Ia kemudian melanjutkan studi S2 di Carnegie Mellon University, AS, yang dikenal sebagai pusat riset AI. Di sana, ia fokus pada Natural Language Processing (NLP), sebuah cabang AI yang memungkinkan komputer memahami bahasa manusia. Hingga 2017, Adhi memiliki dua gelar Master of Science.
Tidak berhenti sampai di situ, pada 2017, Adhi kembali melanjutkan pendidikan S3 di Oxford dengan beasiswa penuh. Profesor yang pernah bekerja di DeepMind menawarkan kesempatan bagi Adhi untuk kuliah sambil bekerja langsung di sana. Ini menjadi peluang langka bagi Adhi untuk belajar teori sekaligus menerapkannya.
Pada akhirnya, Adhi resmi meraih gelar Doctor of Philosophy. Ia bergabung dengan tim riset inti di DeepMind, yang saat ini sedang mengembangkan Gemini. Dengan fasilitas modern dan lingkungan kerja yang mendukung, Adhi berkontribusi dalam mengembangkan model AI yang lebih cerdas dan efisien.

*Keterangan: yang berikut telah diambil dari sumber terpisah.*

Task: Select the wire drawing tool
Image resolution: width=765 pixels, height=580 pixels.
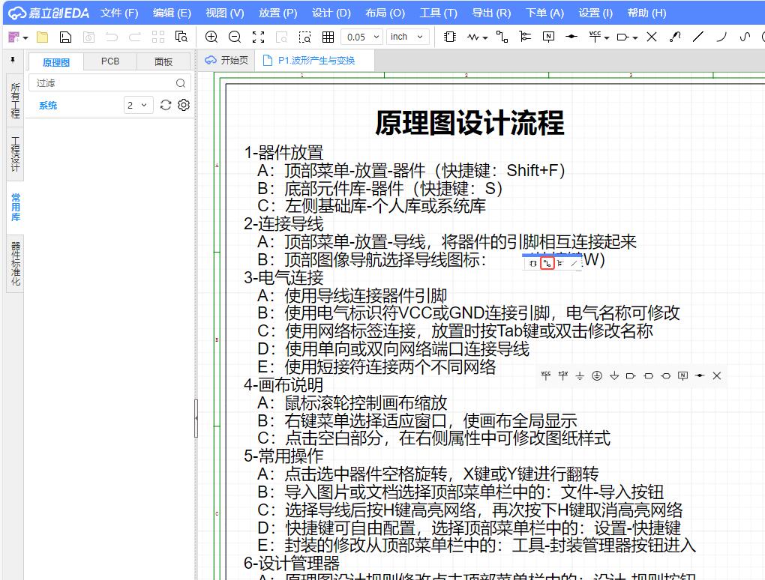Action: (x=502, y=37)
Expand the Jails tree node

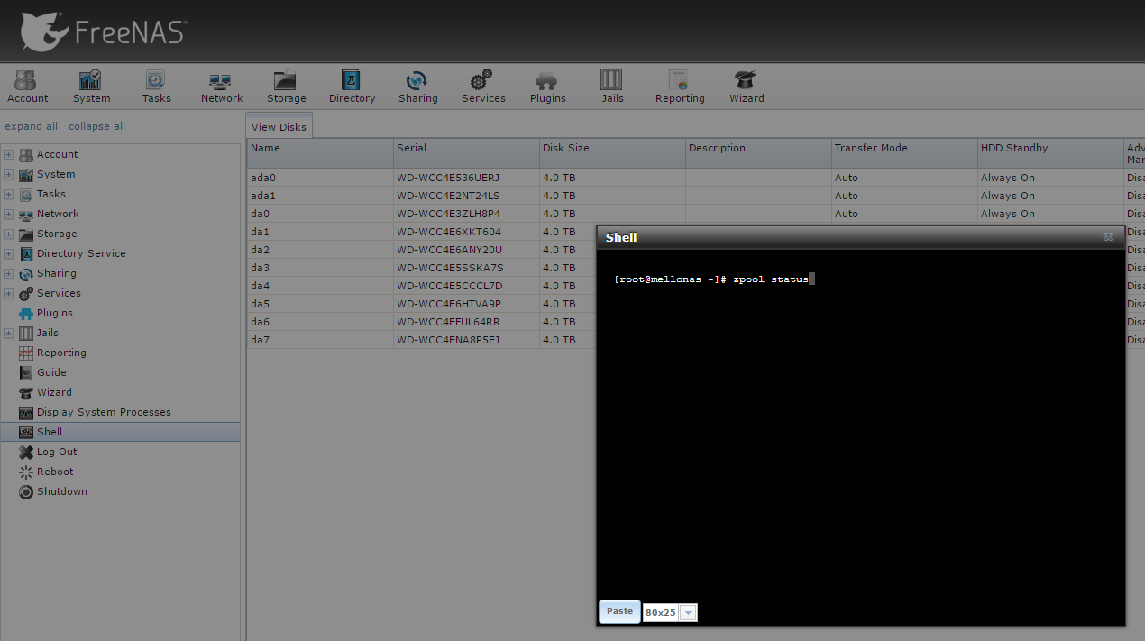(x=9, y=334)
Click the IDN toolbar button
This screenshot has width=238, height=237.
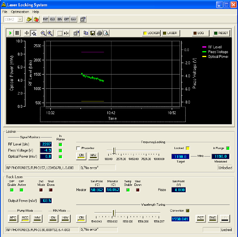coord(60,19)
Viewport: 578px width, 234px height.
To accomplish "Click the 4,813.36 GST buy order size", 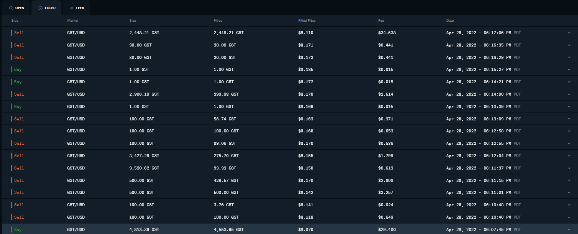I will point(144,230).
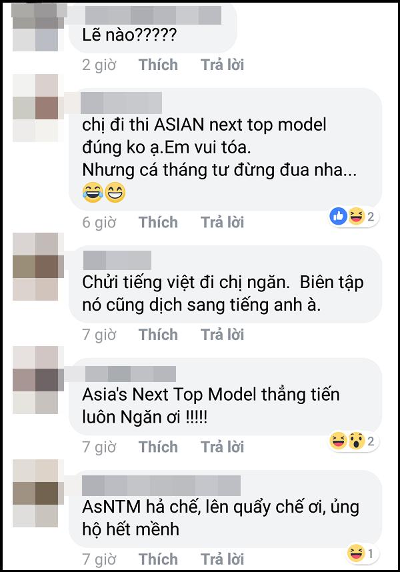
Task: Click Thích under Asia's Next Top Model comment
Action: point(158,447)
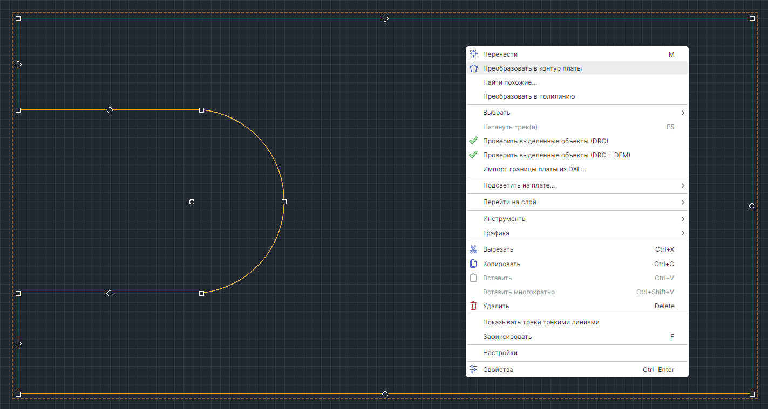This screenshot has height=409, width=768.
Task: Click the board outline polygon icon
Action: pyautogui.click(x=473, y=68)
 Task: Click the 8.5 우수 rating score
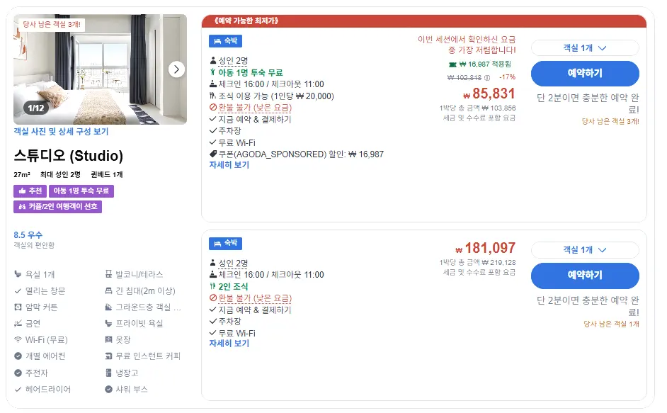tap(28, 235)
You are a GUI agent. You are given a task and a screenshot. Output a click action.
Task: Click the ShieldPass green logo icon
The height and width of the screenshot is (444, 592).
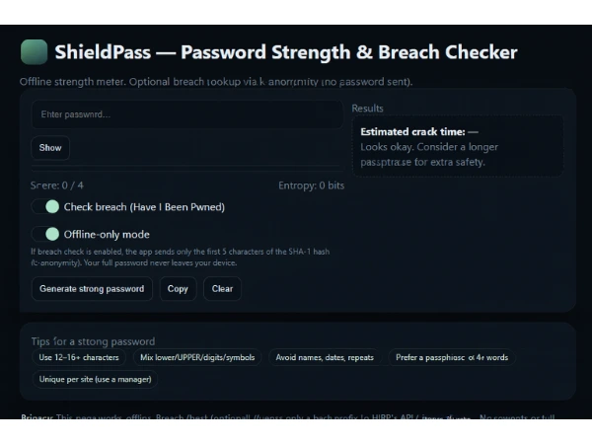pyautogui.click(x=34, y=52)
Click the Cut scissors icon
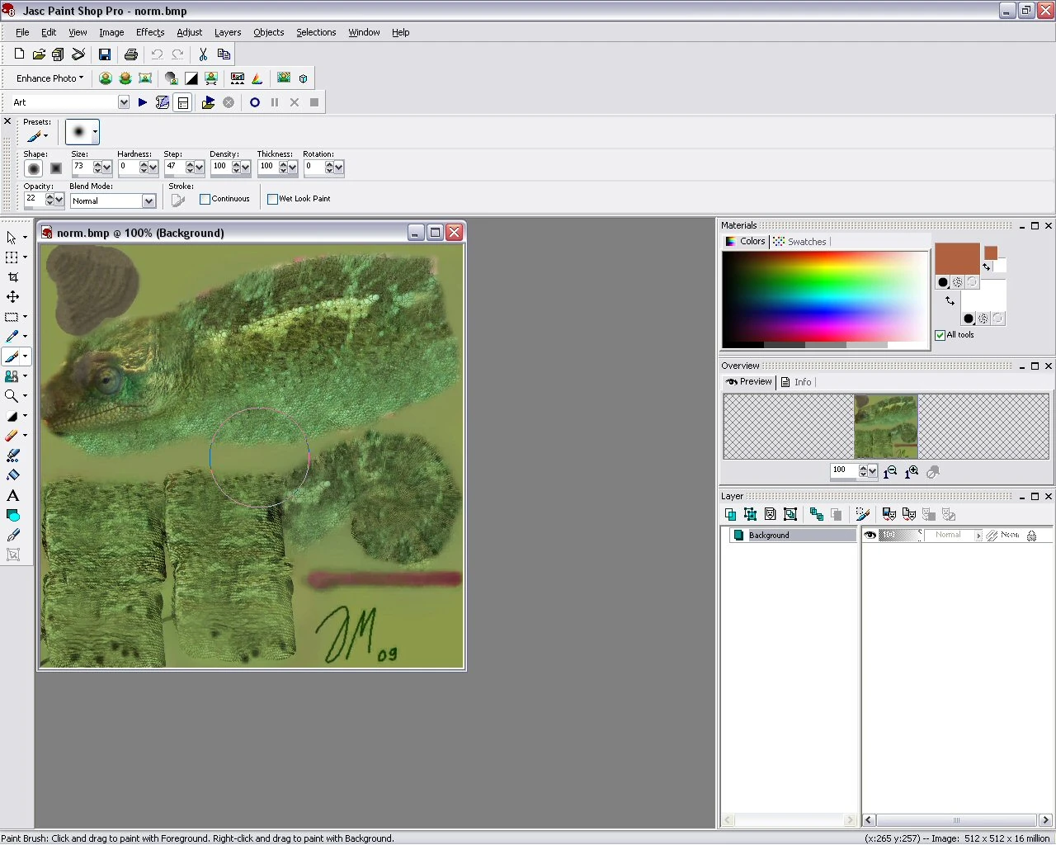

Fokus utama pekerjaannya adalah membuat Gemini bisa memahami dan merespons bahasa manusia dengan baik. Menurutnya, ada dua elemen penting dalam pekerjaan ini: model dan data. Model seperti Gemini bekerja menggunakan deep learning, sistem jaringan saraf tiruan yang memungkinkan mesin belajar dan menyimpulkan pola. Data, di sisi lain, merupakan fondasi dari semua pembelajaran tersebut. “Jika kita ingin AI bisa menjawab dalam bahasa Indonesia, kita perlu memberinya banyak contoh data dalam bahasa tersebut,” jelasnya.
Kini, Adhi menjadi salah satu wajah baru di DeepMind. Ia tidak hanya berkontribusi dalam riset, tetapi juga menjadi inspirasi bagi para peneliti muda di Indonesia. Bahkan, bulan Oktober mendatang, ada lagi satu peneliti Indonesia yang akan bergabung ke DeepMind, menunjukkan bahwa potensi dan bakat lokal semakin diakui di tingkat global.